People around the world are becoming ever more alike
because science and economics operate globally according to identical principles, but it does not follow that the distance between them would disappear – in fact, it does not even become substantially smaller. Scientific, technical and economic knowledge means strength – and strength is what competing states aim at just like competing companies. Indeed, they employ all means of modern industrial espionage in order to gain the strength conferred by superior knowledge. For them its primary carriers, that is scientists, researchers, engineers, are factors of power. They are so in private companies where they are required by law to guard all secrets entrusted to them, and they are even more so in a modern state-enterprise. Scientists in the Chinese military complex work exclusively for China – everything else would be considered a treason – while in Russia or the US they are just as much bound to the service of these governments. Thus, the same people who resemble each other ever more because of similar professions are separated from one another by their state affiliation with definite nations.
This need not worry us,
if the US, China, and Russia were islands, or if any of these powers would be the only one to dominate the globe. In this case, people would quickly get weary of the one-sided pursuit of ever greater material wealth, their demonstration of military power would be superfluous anyway. They would be drawn to the enchantment of spiritual things, normally called culture, because there man may quench his thirst for freedom, whereas technical civilization does not provide much room for freedom as it operates like a big machine where every part must assume its specific function. Culture is the epitome of all that man is able to create and conceive beyond technical constraints. Left to itself, every society that has attained a minimum level of material welfare strives to conquer the spiritual sphere.
It is the misfortune of our time that the three superpowers are not located on separate islands, but that China and the US are superpowers with globally spreading tentacles, getting more and more in each other’s way. With only five percent of the world’s population, the US consumes about twenty-five percent of fossil resources in order to realize the American dream. The Middle Kingdom is home to fifteen percent of the world’s population. What share of resources will they claim for themselves in order to realize the Chinese dream? Perhaps three times as much that is seventy five percent as their population is three times as big?

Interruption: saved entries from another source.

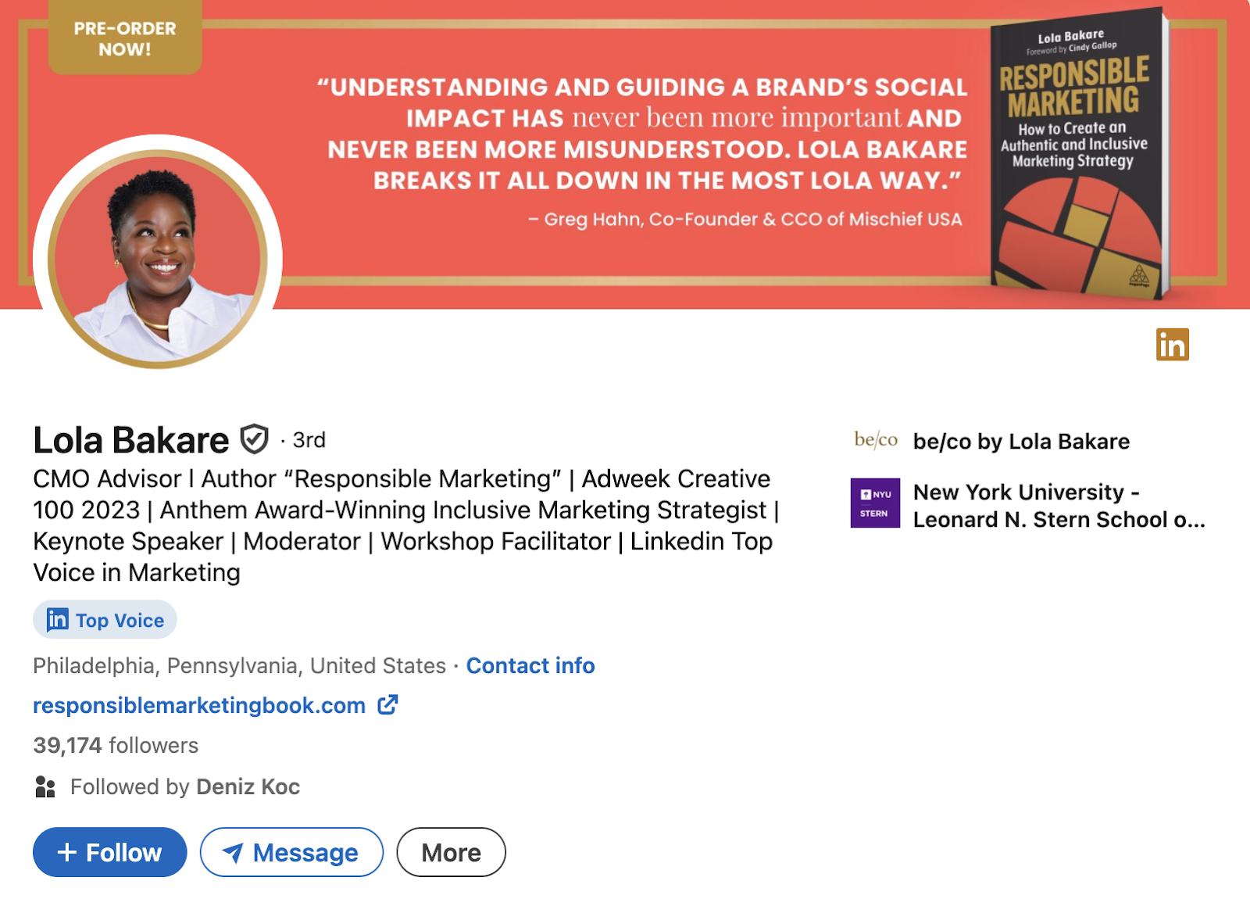The width and height of the screenshot is (1250, 906).
Task: Open Lola Bakare's circular profile photo
Action: coord(158,259)
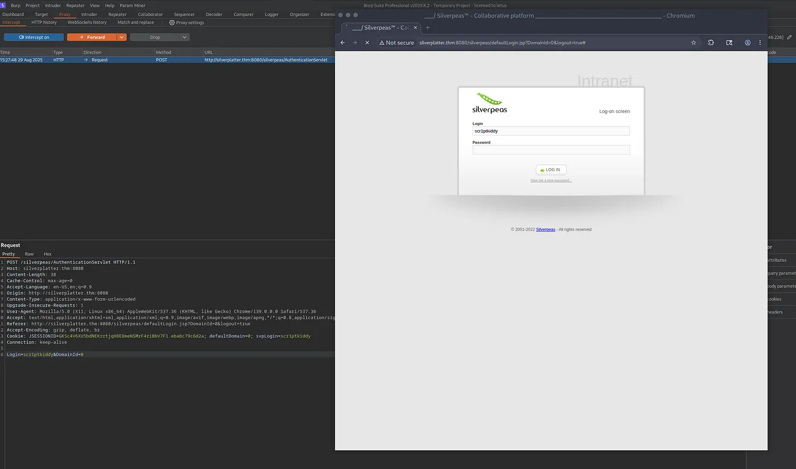Click the stop loading X icon
This screenshot has width=796, height=469.
pyautogui.click(x=367, y=43)
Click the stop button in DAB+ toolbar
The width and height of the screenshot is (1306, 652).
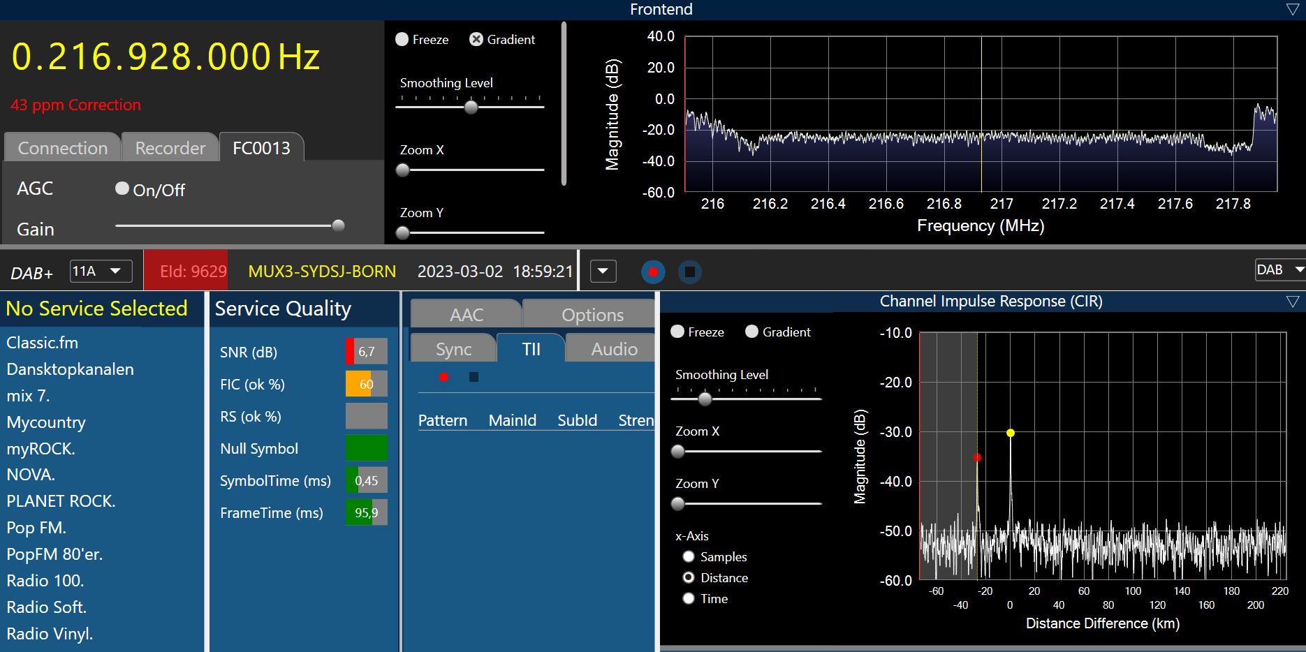(689, 272)
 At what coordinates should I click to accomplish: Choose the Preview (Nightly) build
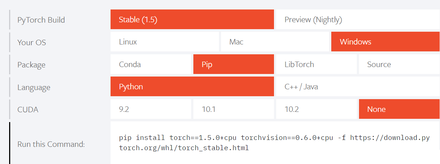(358, 20)
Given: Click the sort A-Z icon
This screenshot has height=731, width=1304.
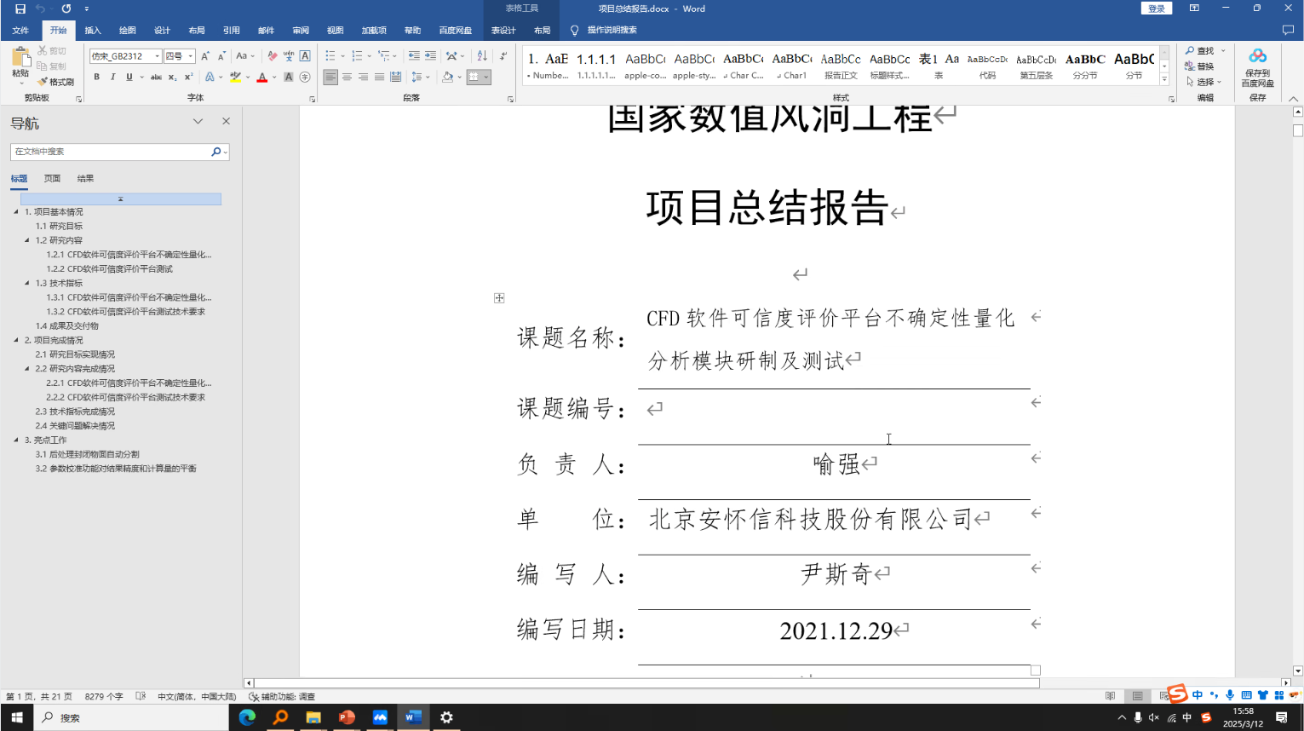Looking at the screenshot, I should coord(482,56).
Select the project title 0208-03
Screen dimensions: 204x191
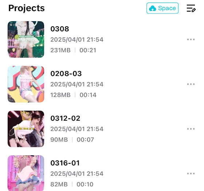(66, 74)
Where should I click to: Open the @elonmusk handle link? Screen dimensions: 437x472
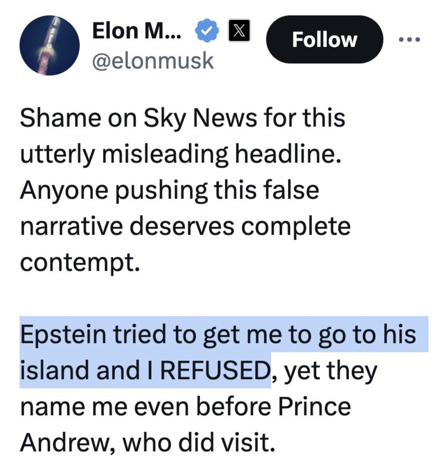tap(152, 61)
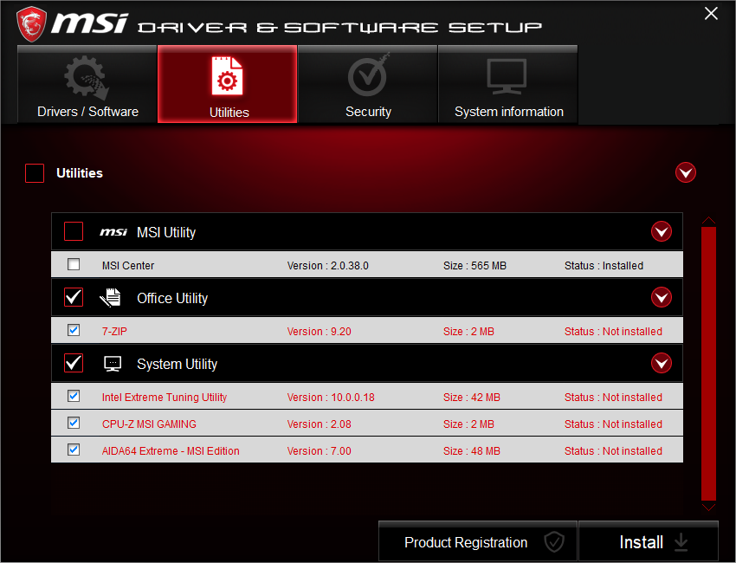Open the Utilities document icon
The width and height of the screenshot is (736, 563).
(227, 76)
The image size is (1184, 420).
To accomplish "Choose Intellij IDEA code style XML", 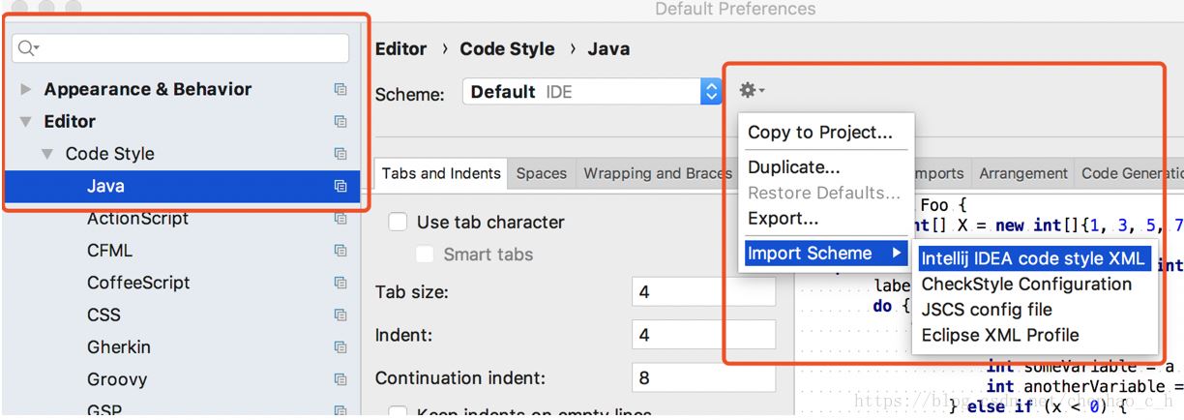I will [1033, 258].
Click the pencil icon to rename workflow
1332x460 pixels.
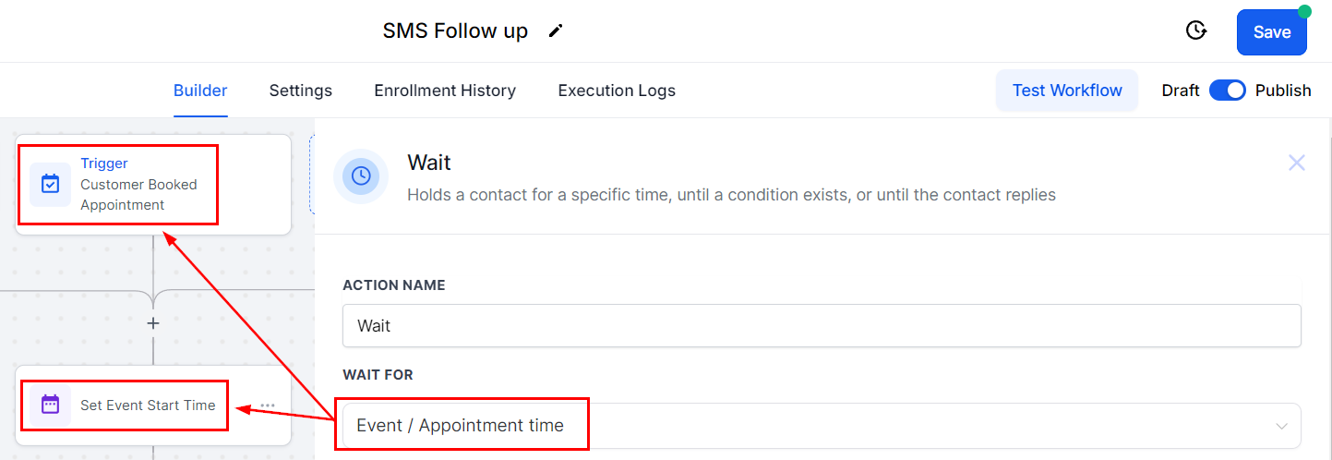(x=555, y=30)
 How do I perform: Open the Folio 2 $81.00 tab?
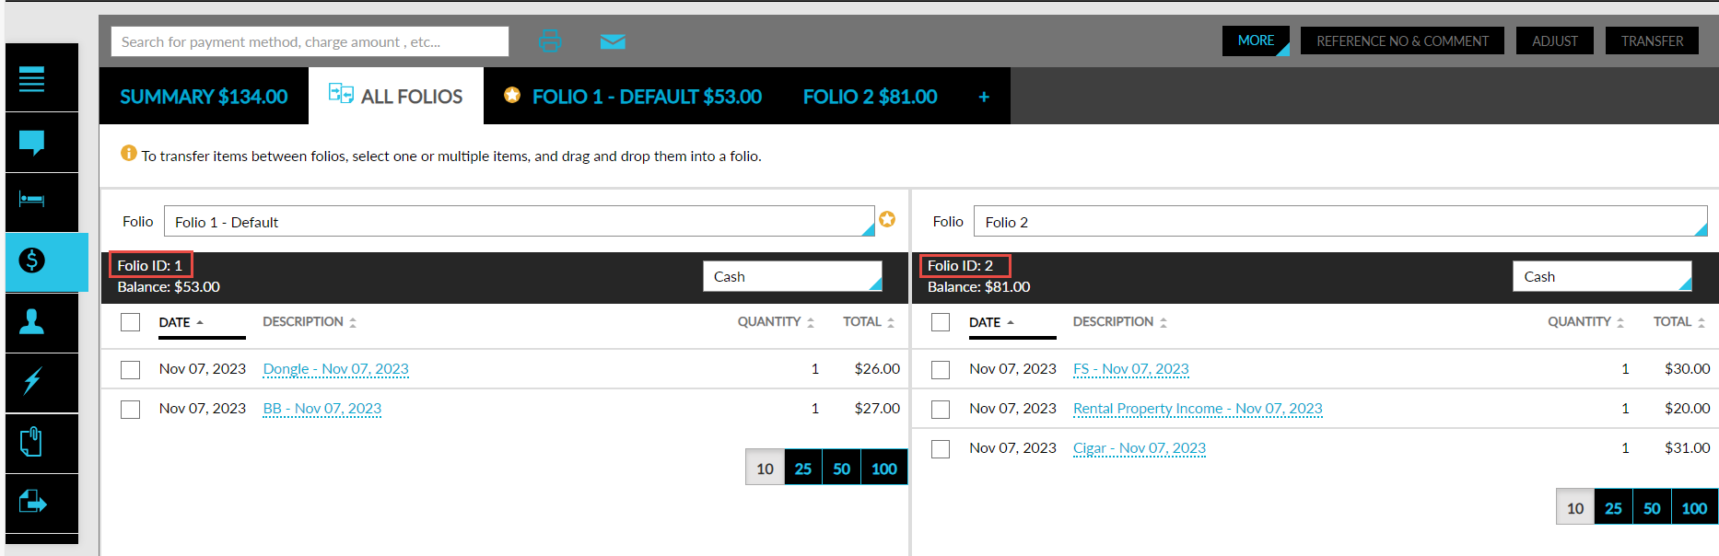(x=870, y=97)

These are mere speculations, but it is evident why they are not willing to end the race for greater military, economic and political power. Of all three, Putin alone would have a chance to break away from this race, all the more as Russia seems strong enough to cope with any external enemy. But Putin is obsessed with the surrounding world. He constantly measures himself and his own country against other politicians and nations, he longs for being respected, and, if that should be impossible, at least for being feared. In order to achieve this goal he seems prepared to take at least as high risks as the unpredictable Trump or the much more cautious Xi.